Don’t Cry for Me Argentina appears at the opening of the first and second acts and near the end of the show. They selected an all-star cast of British pop stars in the LP’s cast, including former Manfred Mann members Paul Jones and Mike d’Abo, Mike Smith from the Dave Clark Five, Barbara Dickson and singer and actress Julie Covington in the lead role.

Covington, a Londoner, was born 11 September 1946. She attended Brondesbury and Kilburn High School, where she began acting. She took part in two Edinburgh festivals and won the first ever Edinburgh Festival Fringe Best Actress Award. Her career in singing began with performing material by Pete Arkin and Clive James after joining the Footlights while at teachers’ training college in Cambridge. In 1967, while studying at Homerton College, Cambridge, she was invited to appear on The Frost Report. This earned her a recording contract with Columbia Records and she released her debut album, While the Music Lasts.

Covington’s career went from strength to strength throughout the 70s. She starred in the musical Godspell alongside fellow number 1 artist David Essex in 1971. Two years later she starred as Janet Weiss in the original production of The Rocky Horror Show. For the next few years she appeared on Play Away and regularly as part of the National Theatre and Royal Court Theatre. Lloyd-Webber saw her performing in cabaret one night in 1976, and recognised her from her role in acclaimed ITV musical drama Rock Follies. This series, following the exploits of a female rock band called The Little Ladies, won multiple BAFTAs, and the punk band Buzzcocks got their name from a Time Out review of the series with the headline ‘It’s the buzz, cocks!’, which was a reference to Covington’s character Dee. With her short cropped hair, Covington even resembled a punk at the time. She was intrigued by the idea of Evita, wondering how on earth Lloyd Webber and Rice could make a commercial musical out of Perón’s life.

DATA SEGMENT

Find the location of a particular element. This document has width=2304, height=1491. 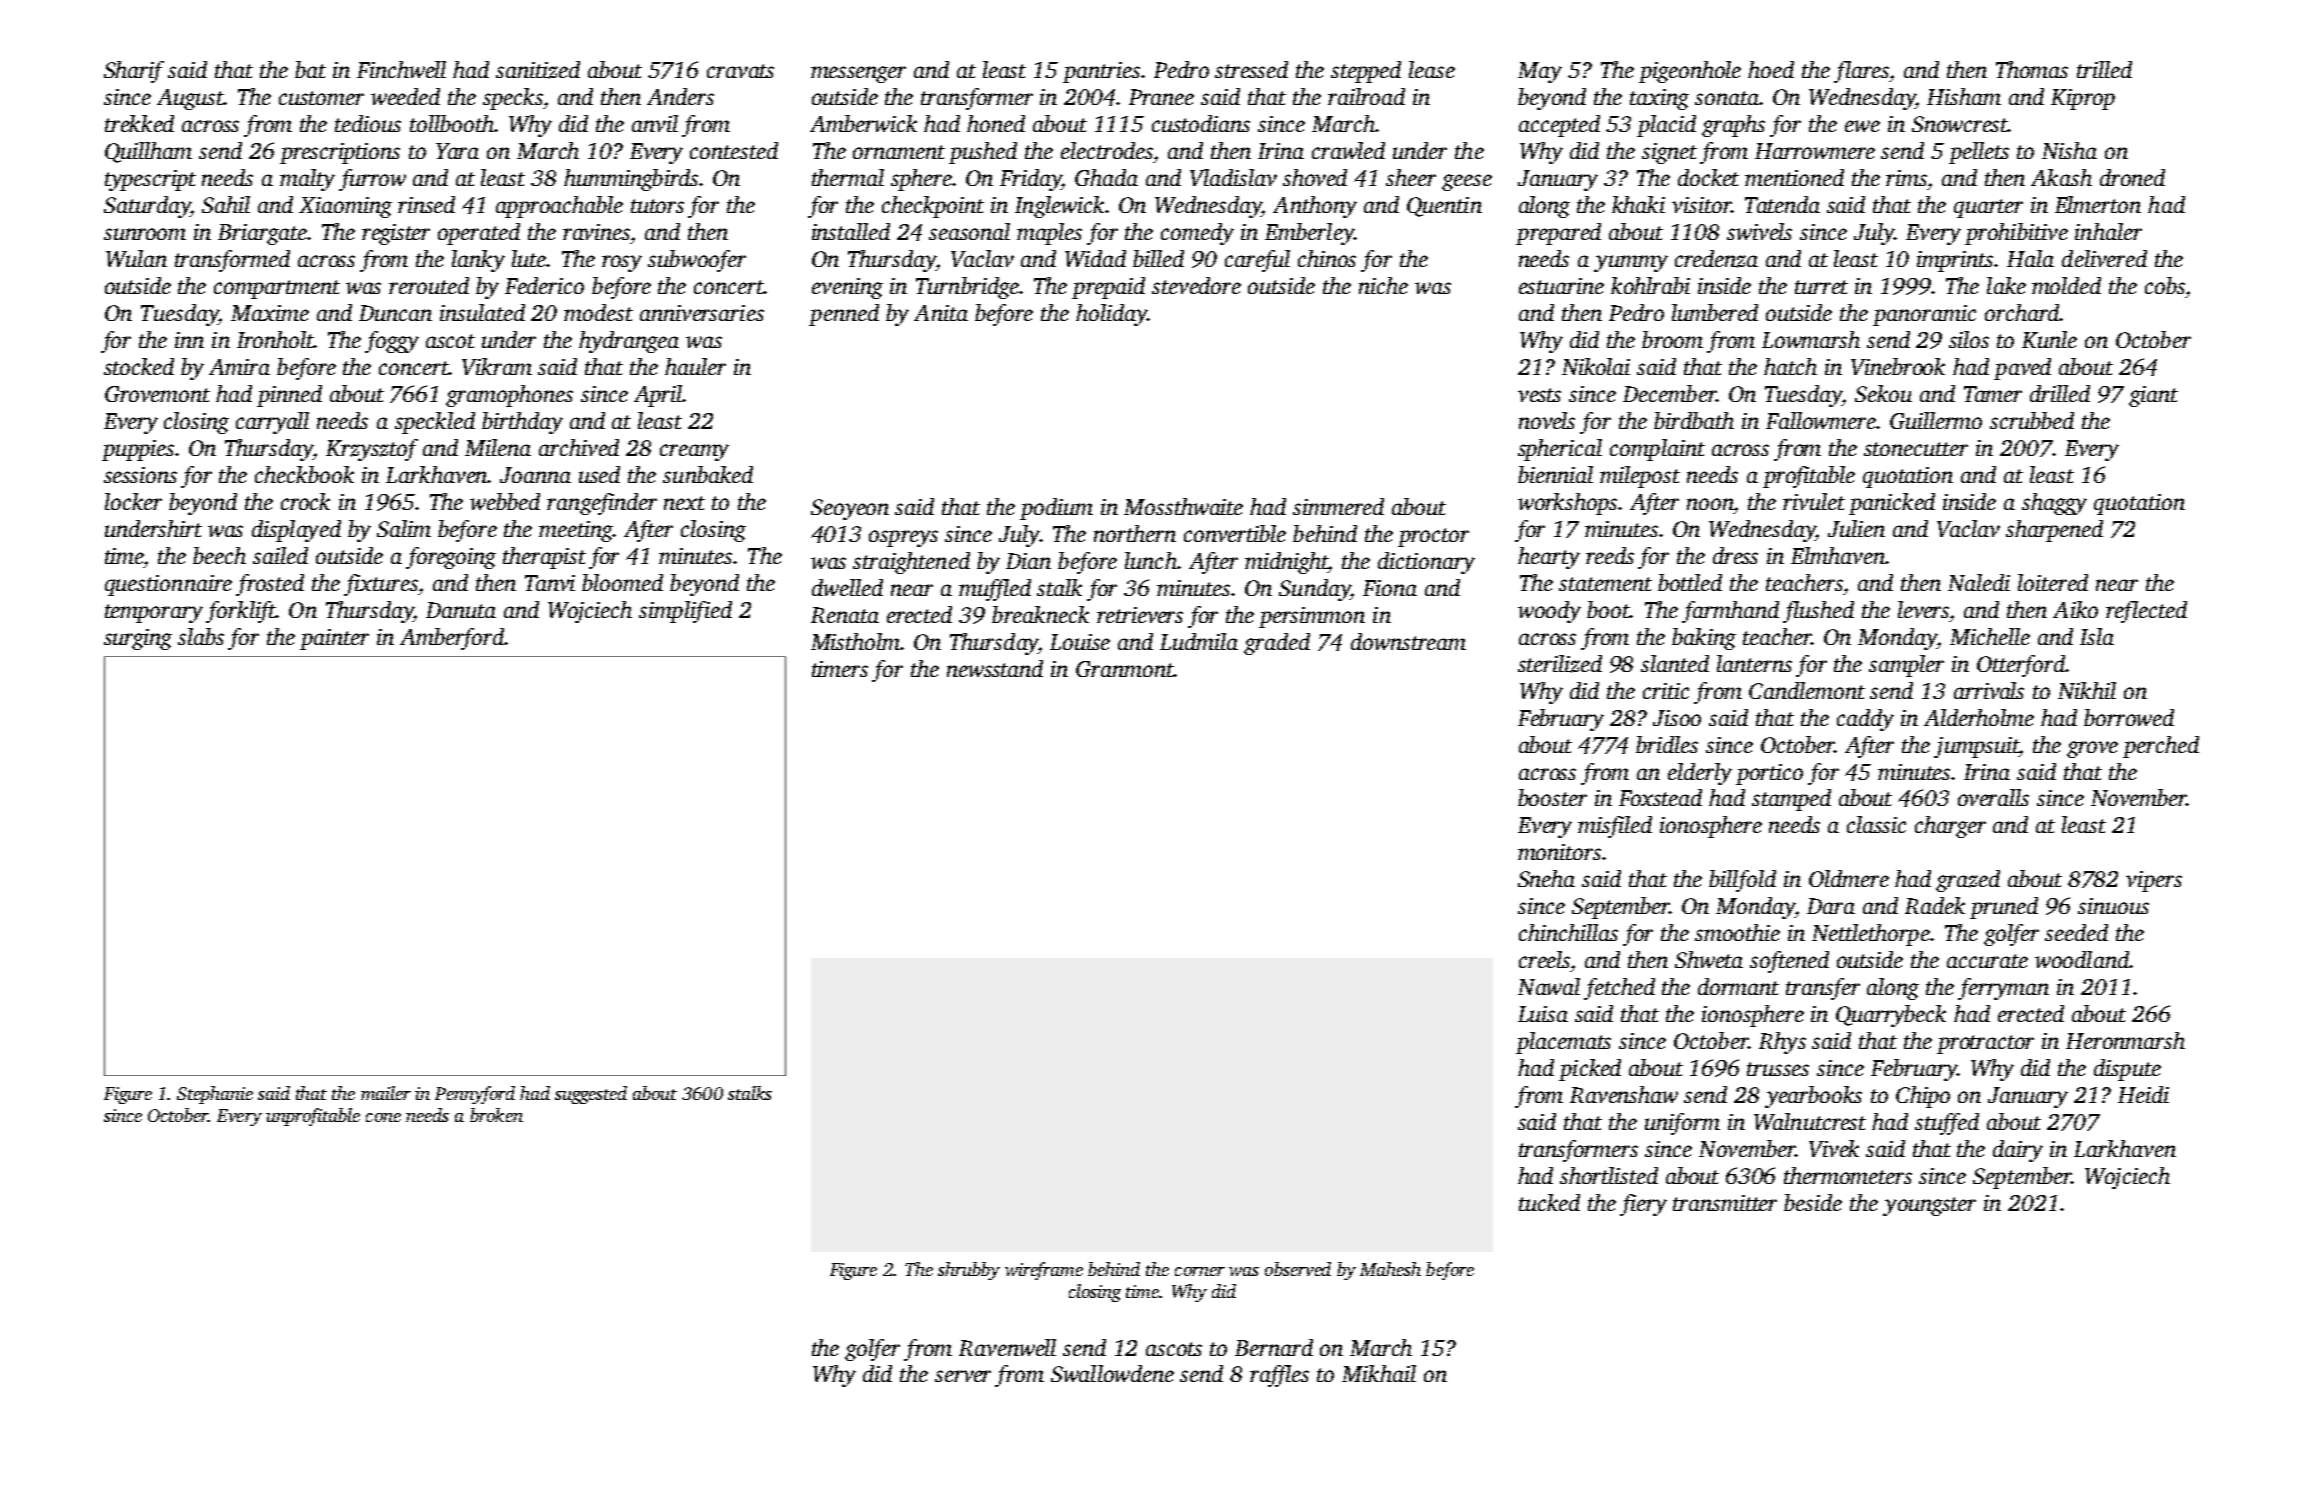

dispute is located at coordinates (2127, 1070).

LIST OF TASKS
a – Print the passage about Julie Covington from "Don’t Cry for" to "the lead role.".
b – Continue the passage about Julie Covington and the Evita recording from the point where it stops.
The material plays no part in what follows.

ANSWERS TO EACH TASK
a –
Don’t Cry for Me Argentina appears at the opening of the first and second acts and near the end of the show. They selected an all-star cast of British pop stars in the LP’s cast, including former Manfred Mann members Paul Jones and Mike d’Abo, Mike Smith from the Dave Clark Five, Barbara Dickson and singer and actress Julie Covington in the lead role.

b –
Don’t Cry for Me Argentina was among the first, piano-only, demos for Evita. Despite reticence that they weren’t going to sell many records, MCA agreed to release the album, and the cast began recording the album at Olympic Studios in 1975. The completed version of this single featured Johnny Kidd and The Pirates’ guitarist Joe Moretti, plus Simon Phillips on drums, Mo Foster on bass, Ray Russell on guitars, Anne Odell on keyboards, David Snell on harp and the London Philharmonic Orchestra. As it came to completing the album, Lloyd Webber and Rice couldn’t decide on the song’s title, flitting between It’s Only Your Lover Returning and All Through My Crazy and Wild Days, amid fears that mentioning Argentina may reduce commercial appeal. Shortly before the LP was mixed, Lloyd Webber suggested the line ‘Don’t cry for me Argentina’ was a good fit. It originated from an epitaph on a plaque at Perón’s grave in the La Recoleta Cemetery in Buenos Aires.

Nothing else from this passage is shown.